01/16/2011
At Your Lying Eyes, Ziel elegantly states the central paradox of contemporary political discourse:
And so this is the quandary the right finds itself in — it cannot communicate its message to voters since the message itself is verboten. And so it must rely on proxy arguments that don’t necessarily make a lot of sense. For example, proclaiming loudly and forcefully to be against illegal immigration, but all for legal immigration. But when the left counters with "Then why not just declare them legal — problem solved" — the conservative is left sputtering about rule-of-law. His real argument — that the Hispanic population is simply [growing] too large and we can’t afford as a nation to allow it to continue to grow rapidly — must be muted, as making this argument will lead to his banishment from public discourse. Why? Because any venue that hosts this argument will be immediately subject not just to a withering public flogging, but to boycott by sponsors and anyone associated with the host. …
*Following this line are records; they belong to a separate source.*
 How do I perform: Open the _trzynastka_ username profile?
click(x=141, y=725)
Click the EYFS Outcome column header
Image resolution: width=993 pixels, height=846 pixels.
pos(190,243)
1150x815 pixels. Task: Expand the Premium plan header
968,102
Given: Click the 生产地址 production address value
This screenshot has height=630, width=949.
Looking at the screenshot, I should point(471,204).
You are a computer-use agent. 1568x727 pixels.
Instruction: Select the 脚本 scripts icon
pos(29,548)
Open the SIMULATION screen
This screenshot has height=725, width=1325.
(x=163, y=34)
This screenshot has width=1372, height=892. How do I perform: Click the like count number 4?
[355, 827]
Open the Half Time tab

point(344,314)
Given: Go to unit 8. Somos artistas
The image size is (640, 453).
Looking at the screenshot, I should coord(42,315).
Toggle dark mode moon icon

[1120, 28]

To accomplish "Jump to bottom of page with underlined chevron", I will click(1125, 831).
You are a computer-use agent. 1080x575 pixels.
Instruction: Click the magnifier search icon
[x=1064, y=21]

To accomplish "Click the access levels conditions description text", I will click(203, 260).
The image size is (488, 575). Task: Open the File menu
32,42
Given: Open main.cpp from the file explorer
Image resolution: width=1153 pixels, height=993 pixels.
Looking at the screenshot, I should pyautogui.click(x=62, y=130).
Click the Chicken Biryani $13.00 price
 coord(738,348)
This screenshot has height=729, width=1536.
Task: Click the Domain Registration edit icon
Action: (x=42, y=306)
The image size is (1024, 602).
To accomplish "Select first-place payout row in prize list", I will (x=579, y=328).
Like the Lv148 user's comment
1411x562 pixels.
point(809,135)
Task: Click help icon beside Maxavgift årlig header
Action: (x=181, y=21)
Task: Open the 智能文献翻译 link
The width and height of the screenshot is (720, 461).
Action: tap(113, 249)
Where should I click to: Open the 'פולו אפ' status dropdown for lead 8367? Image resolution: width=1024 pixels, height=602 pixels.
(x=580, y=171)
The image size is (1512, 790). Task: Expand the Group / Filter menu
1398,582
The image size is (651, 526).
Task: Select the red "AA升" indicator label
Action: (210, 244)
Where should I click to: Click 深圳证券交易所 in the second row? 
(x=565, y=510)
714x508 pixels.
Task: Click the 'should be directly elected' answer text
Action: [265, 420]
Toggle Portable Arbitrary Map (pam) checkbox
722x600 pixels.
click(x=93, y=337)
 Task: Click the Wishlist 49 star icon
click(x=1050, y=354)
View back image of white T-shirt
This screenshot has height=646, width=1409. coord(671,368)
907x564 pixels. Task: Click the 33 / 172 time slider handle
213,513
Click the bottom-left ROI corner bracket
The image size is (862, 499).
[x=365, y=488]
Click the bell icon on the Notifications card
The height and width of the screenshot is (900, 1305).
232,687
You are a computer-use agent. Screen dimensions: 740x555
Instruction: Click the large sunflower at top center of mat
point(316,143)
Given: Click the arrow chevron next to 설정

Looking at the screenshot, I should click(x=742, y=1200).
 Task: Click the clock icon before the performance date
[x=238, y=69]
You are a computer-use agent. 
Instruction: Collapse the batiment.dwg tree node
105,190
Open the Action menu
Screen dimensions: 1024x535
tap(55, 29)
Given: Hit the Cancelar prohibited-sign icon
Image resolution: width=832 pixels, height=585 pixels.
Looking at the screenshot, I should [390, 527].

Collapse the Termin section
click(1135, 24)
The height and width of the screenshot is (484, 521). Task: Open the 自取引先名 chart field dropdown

Similarly, in his attempt to be civil in his latest column "A Tale of Two Moralities," Paul Krugman states that "the real challenge we face is not how to resolve our differences — something that won’t happen any time soon — but how to keep the expression of those differences within bounds." He then goes on to frame the yawning gulf between right-and-left as an unbridgeable dispute over tax policy! Taxation is about the only topic on which the right gets to argue with some passion — perhaps because everyone hates paying taxes. Republicans are routinely lambasted as the "party of greed" as a result, but again who isn’t greedy? Unfortunately, that results in the Republican party being essentially focused with near single-mindedness on cutting taxes, since that’s about the only issue they can really promote with gusto.
The general idea behind freedom of speech is that more speech is, on the whole, better than less speech. That’s not a very popular notion these days.